[What is being asked]:
The output should be every line below, retyped exactly, with no images.

Saved entries:
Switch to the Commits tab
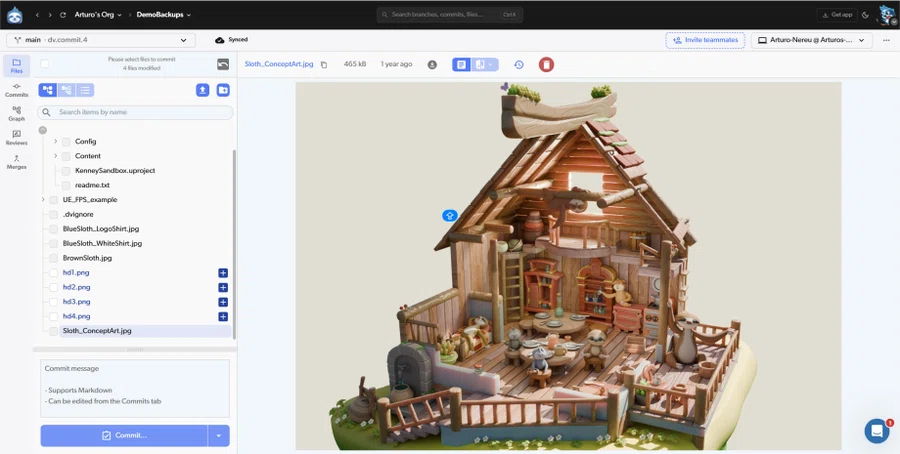 17,90
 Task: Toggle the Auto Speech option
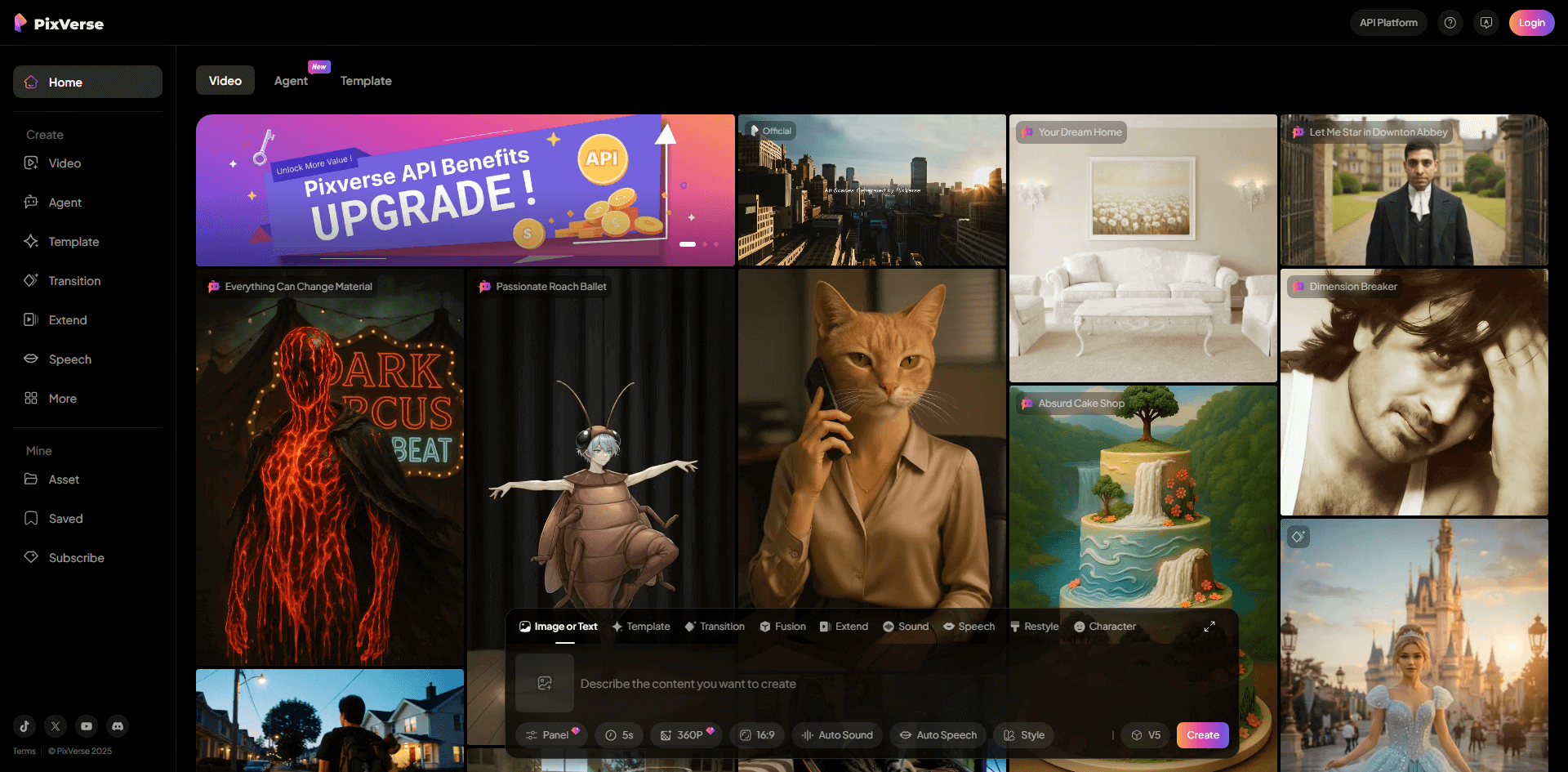(x=938, y=735)
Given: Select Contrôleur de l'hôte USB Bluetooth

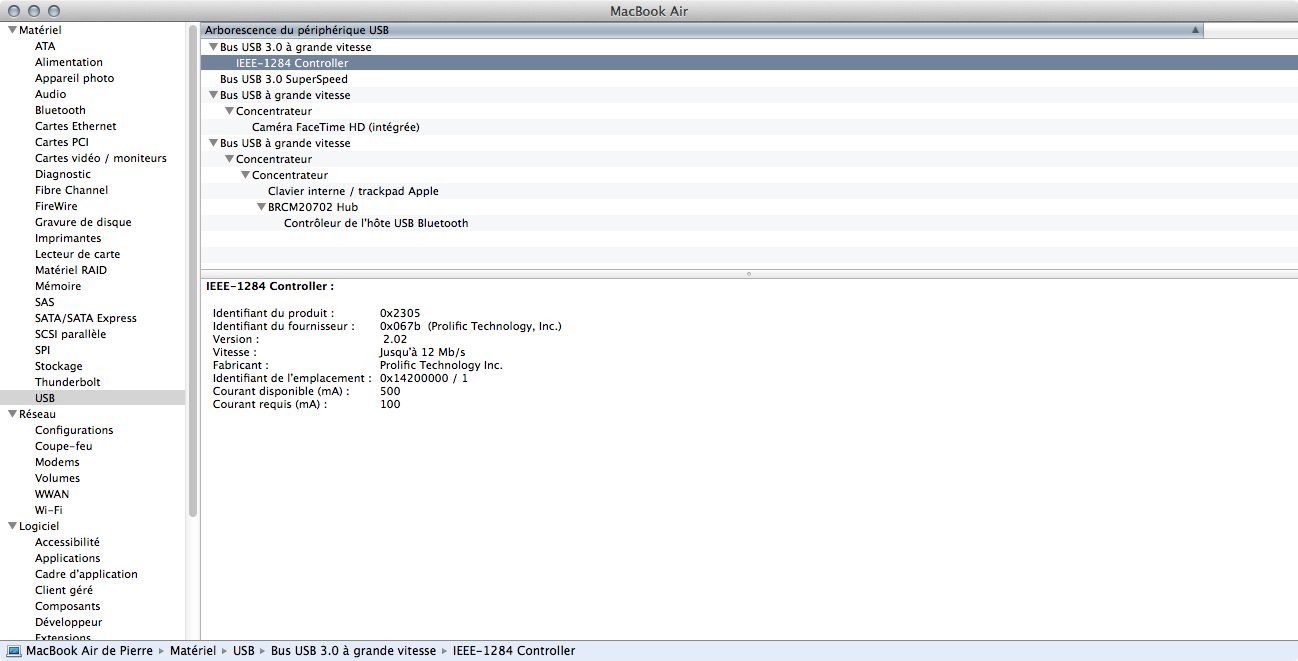Looking at the screenshot, I should tap(376, 223).
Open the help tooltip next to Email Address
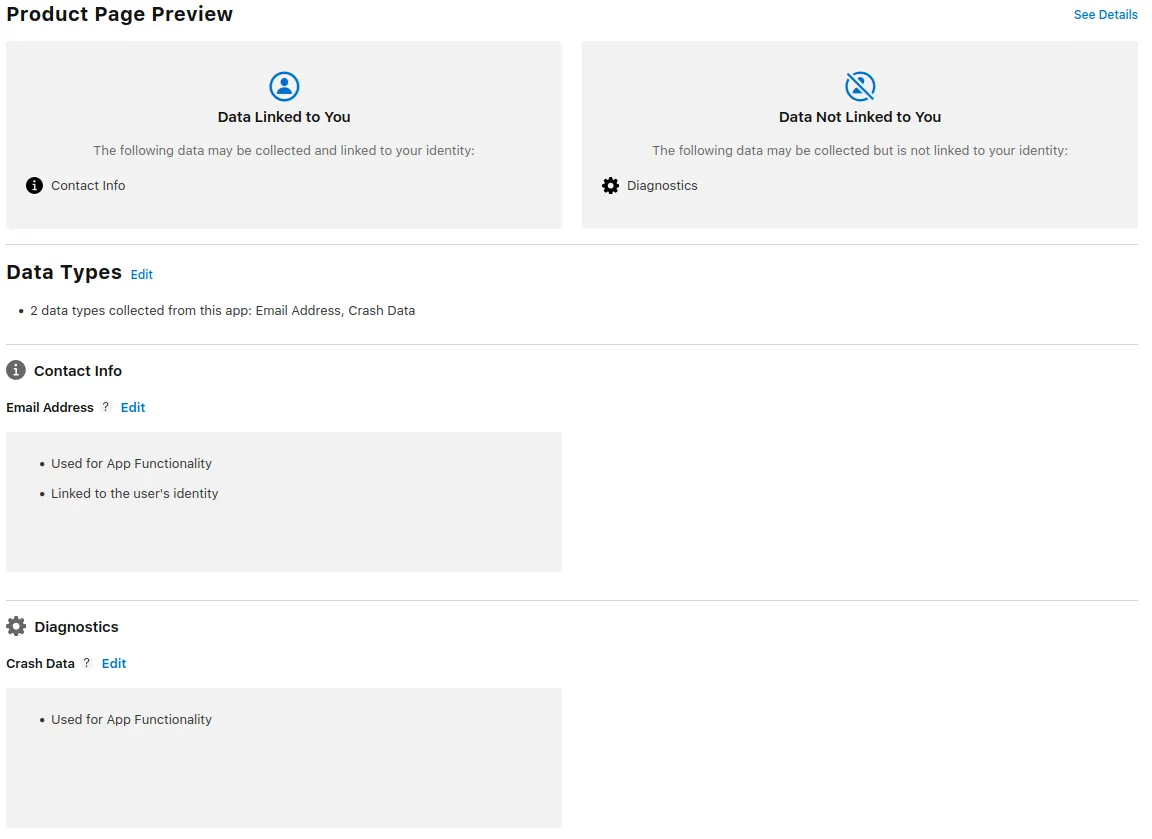This screenshot has height=839, width=1152. tap(105, 407)
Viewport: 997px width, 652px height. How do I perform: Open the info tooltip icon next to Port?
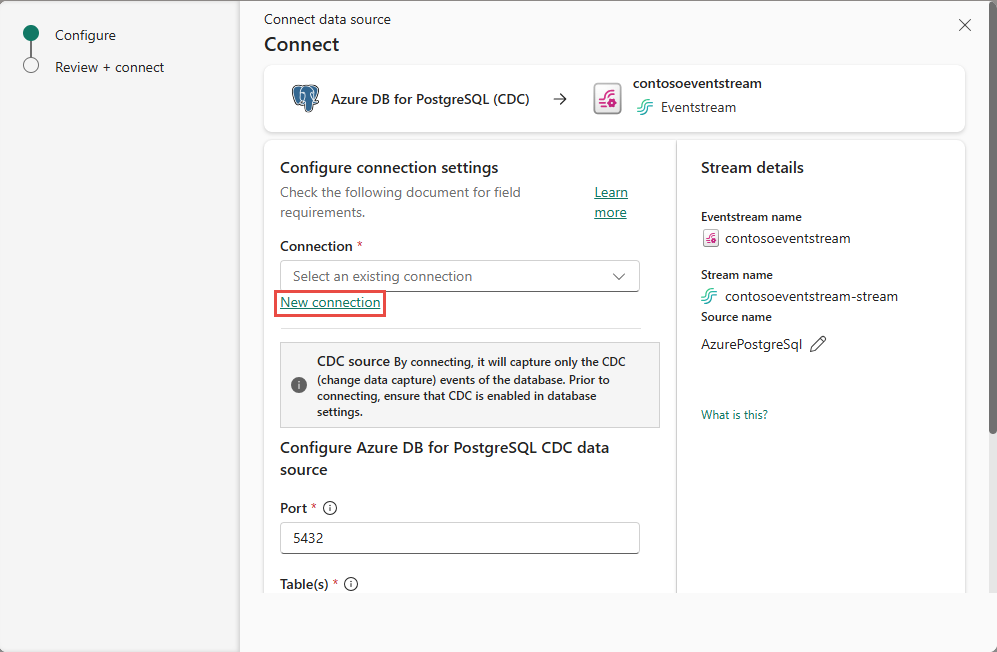pos(330,508)
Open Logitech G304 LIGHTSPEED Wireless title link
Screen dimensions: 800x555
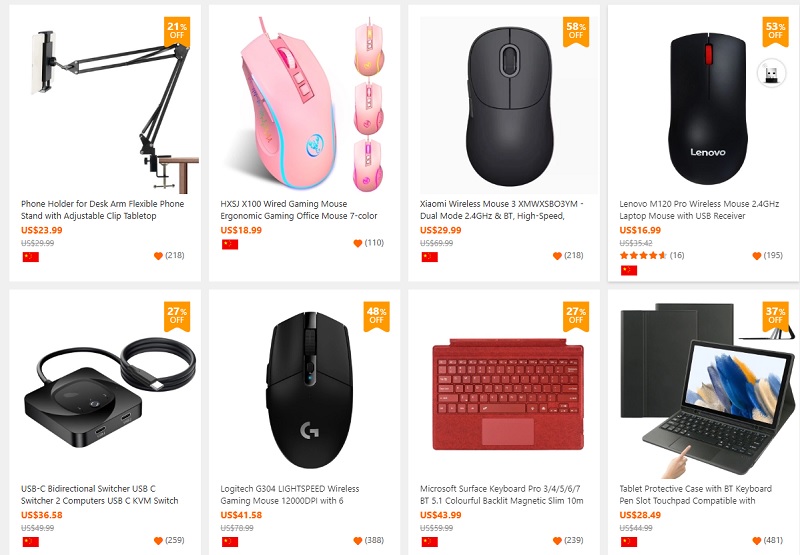coord(290,495)
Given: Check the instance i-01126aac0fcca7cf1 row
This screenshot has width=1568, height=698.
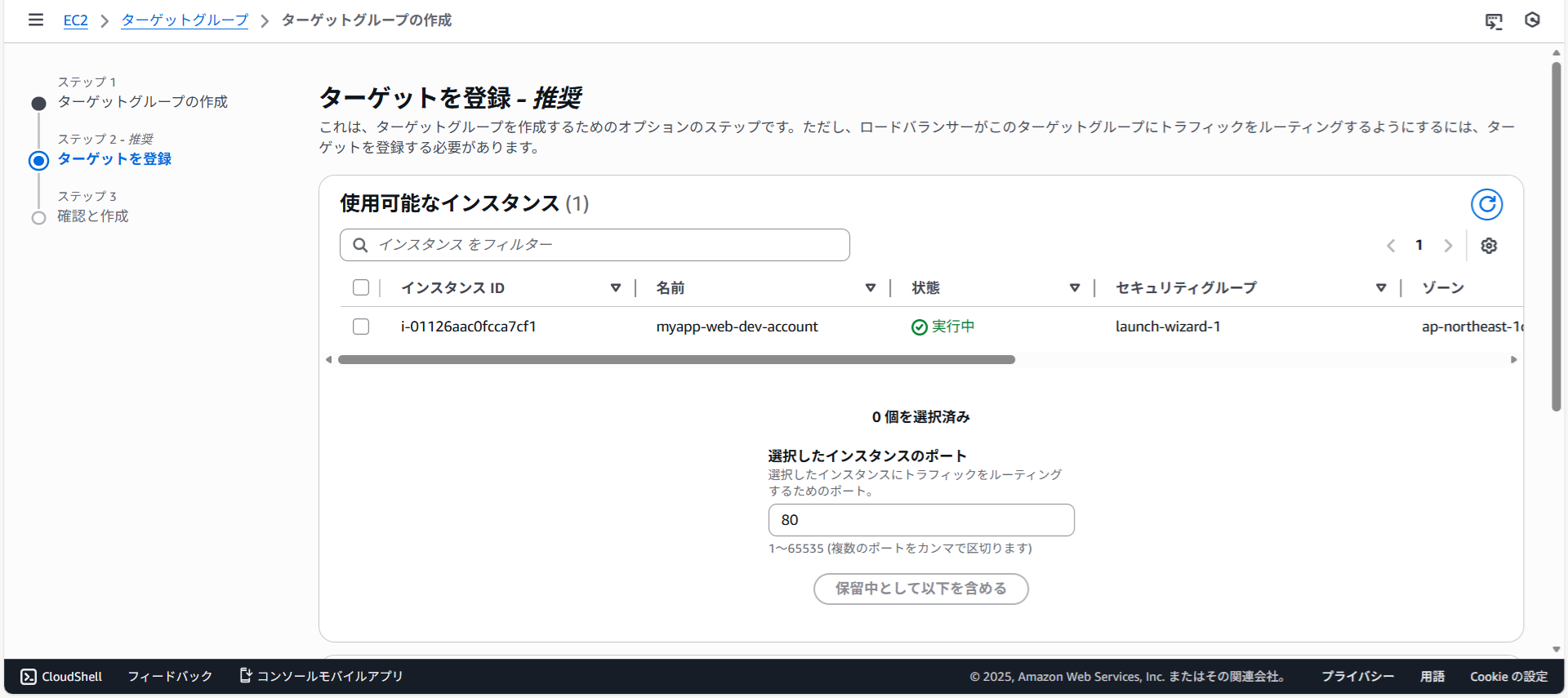Looking at the screenshot, I should (x=361, y=327).
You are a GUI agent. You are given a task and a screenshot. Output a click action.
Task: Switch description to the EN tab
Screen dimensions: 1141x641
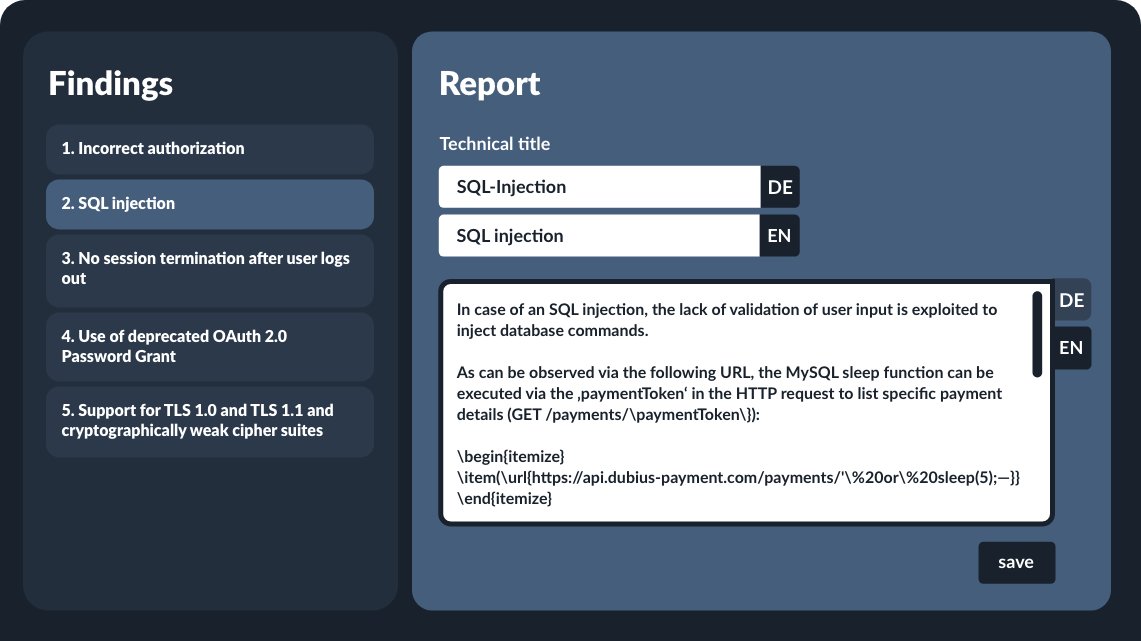1071,348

[Worked solution]:
Switch to the Commits tab
 17,90
 Task: Toggle the Auto Speech option
(x=938, y=735)
Given: Select Contrôleur de l'hôte USB Bluetooth

Looking at the screenshot, I should tap(376, 223).
Open the help tooltip next to Email Address
This screenshot has height=839, width=1152. tap(105, 407)
Viewport: 997px width, 652px height. How do I perform: Open the info tooltip icon next to Port?
pos(330,508)
Open Logitech G304 LIGHTSPEED Wireless title link
Screen dimensions: 800x555
coord(290,495)
Given: Check the instance i-01126aac0fcca7cf1 row
This screenshot has width=1568, height=698.
Looking at the screenshot, I should (x=361, y=327).
You are a GUI agent. You are given a task and a screenshot. Output a click action.
Task: Switch description to the EN tab
Screen dimensions: 1141x641
1071,348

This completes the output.